SUAS TAREFAS:
1. De acordo com o texto sobre assédio processual, qual é o verdadeiro intento do assediador?
2. Dê continuidade ao texto sobre assédio processual a partir da última frase apresentada.

TEXTO PARA LEITURA:
════════════════════
Alguns problemas associados à convivência de violência psicológica na infância e constatados nos estudos foram: mau rendimento escolar; problemas emocionais (ansiedade, depressão, tentativa de suicídio e transtorno de estresse pós-traumático – TEPT); ser vítima de violência na comunidade e na escola, transgredir normas e vivenciar violência no namoro (ABRANCHES; ASSIS, 2011, p. 846).
De modo contínuo, salta aos olhos a extensa produção processual no deslinde da demanda ora analisada, fato este reconhecido pela mesma promotora de Justiça parecerista, em outro Parecer do Ministério Público do Maranhão na Ação de Cumprimento de Obrigação de Fazer proposta pelo executado deste estudo de caso em face da progenitora da filha de ambos, Processo nº 384-82.2015.8.10.0001, em que o agressor imputa à mãe da adolescente o descumprimento de acordo judicial. “[...] o Autor vem descumprindo as cláusulas do Acordo, além de manter uma convivência sem a harmonia com a filha, vem ingressando com queixas crime contra a Requerida, caracterizando uma perseguição desenfreada em forma de assédio processual” (MARANHÃO, 2016, p. 7).
O que fica nítido pelo parecer da promotora de Justiça, diante da diversidade de recursos, ações de cumprimento de sentença e desrespeito a acordos previamente consensuados pelas partes é que o executado do primeiro parecer analisado – e exequente do parecer acima – pratica assédio processual à mãe da adolescente vítima de violência psicológica e moral.
A finalidade desejada pelo assediador não é a exclusão do seu adversário desta relação, pela sua exposição a situações desconfortáveis e humilhantes, mas o intento é outro: retardar a prestação jurisdicional e/ou o cumprimento das obrigações reconhecidas judicialmente, em prejuízo da outra parte, reservando a esta todos os ônus decorrentes da tramitação processual. Entende-se, em linhas gerais, que assédio desta natureza consiste no exercício abusivo de faculdades processuais, da própria garantia da ampla defesa e do contraditório, pois, a atuação da parte não tem a finalidade de fazer prevalecer um direito que se acredita existente, apesar da dificuldade em demonstrá-lo em juízo, nem se cuida de construção de teses sobre assuntos em relação aos quais reina discórdia nos tribunais, a exemplo de uma matéria de direito, de interpretação jurídica, complexa e de alta indagação (PAROSKI, 2009, p. 121-122).
════════════════════
DADOS FORNECIDOS:

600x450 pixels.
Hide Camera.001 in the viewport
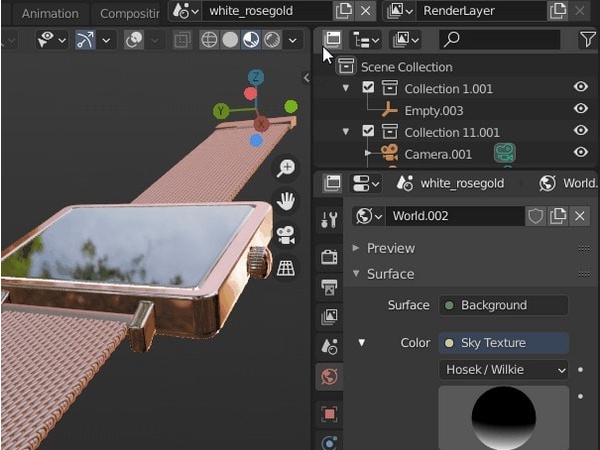coord(580,153)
════════════════════
RESPOSTAS ABAIXO:
1. Retardar a prestação jurisdicional e/ou o cumprimento das obrigações reconhecidas judicialmente, em prejuízo da outra parte.

2.
Perceba-se, contudo, que o assédio processual, modalidade de assédio moral, consubstancia-se em outra modalidade de violência: doméstica psicológica contra a exequente. Tal modalidade se expressa, inclusive, quando as relações de afeto desfeitas geram questões inacabadas ou mágoas e ressentimentos (SILVA; COELHO; CAPONI, 2007, p. 97), podendo o agressor se utilizar do assédio processual, tal qual se vislumbra no caso concreto, para retirar a tranquilidade da vítima, causando-lhe potencialmente ansiedade e transtornos psicossomáticos como os elencados acima.
É diante desse contexto que a Promotora de Justiça pugna no parecer dos autos do Processo nº 11.437-60.2015.8.10.0001 pela inserção do executado em Grupo Reflexivo de Responsabilização e Reeducação para Homens Autores de Violência, em funcionamento na Vara Especializada em Violência Doméstica e Familiar contra a Mulher, conforme previsão do artigo 45 da Lei Maria da Penha.
3 O USO DA REEDUCAÇÃO DO AGRESSOR COMO MEDIDA PROTETIVA DE URGÊNCIA
A Lei Maria da Penha prevê em seu artigo 35, inciso V, a possibilidade de a União, o Distrito Federal, os Estados e os Municípios criarem e promoverem centros de educação e reabilitação dos agressores. Desse modo, no artigo 45 da mesma lei, impõe-se a modificação do artigo 152 da Lei nº 7.210/84 – Lei de Execuções Penais, acrescentando-se um parágrafo único com o seguinte teor:
Art. 45. O art. 152 da Lei no 7.210, de 11 de julho de 1984 (Lei de Execução Penal), passa a vigorar com a seguinte redação:
“Art. 152. [...]. Parágrafo único. Nos casos de violência doméstica contra a mulher, o juiz poderá determinar o comparecimento obrigatório do agressor a programas de recuperação e reeducação.”
Em que pese a inclusão do parágrafo único do artigo 152 à Lei de Execução Penal, não se vislumbra o comparecimento do agressor a programas de recuperação e reeducação do citado artigo 45 da Lei Maria da Penha como modalidade de pena, o que também se apreende do parecer em estudo.
O artigo 152 da Lei de Execução Penal vê-se incluído no Capítulo II – Das Penas Restritivas de Direitos, Seção III – Da Limitação de Fim de Semana do referido diploma legal, cujo caput é claro: “Art. 152. Poderão ser ministrados ao condenado, durante o tempo de permanência, cursos e palestras, ou atribuídas atividades educativas”.
Concebendo-se a pena como “[...] a imposição da perda ou diminuição de um bem jurídico, prevista em lei e aplicada pelo órgão judiciário, a quem praticou ilícito penal. Ela tem finalidade retributiva, preventiva e ressocializadora” (DELMANTO, 2002, p. 67), percebe-se que o que limita o bem jurídico liberdade de quem pratica o ilícito penal e se vê subsumido ao caput do artigo 152 é a limitação de fim de semana, não o curso que poderá ser ofertado durante a referida limitação.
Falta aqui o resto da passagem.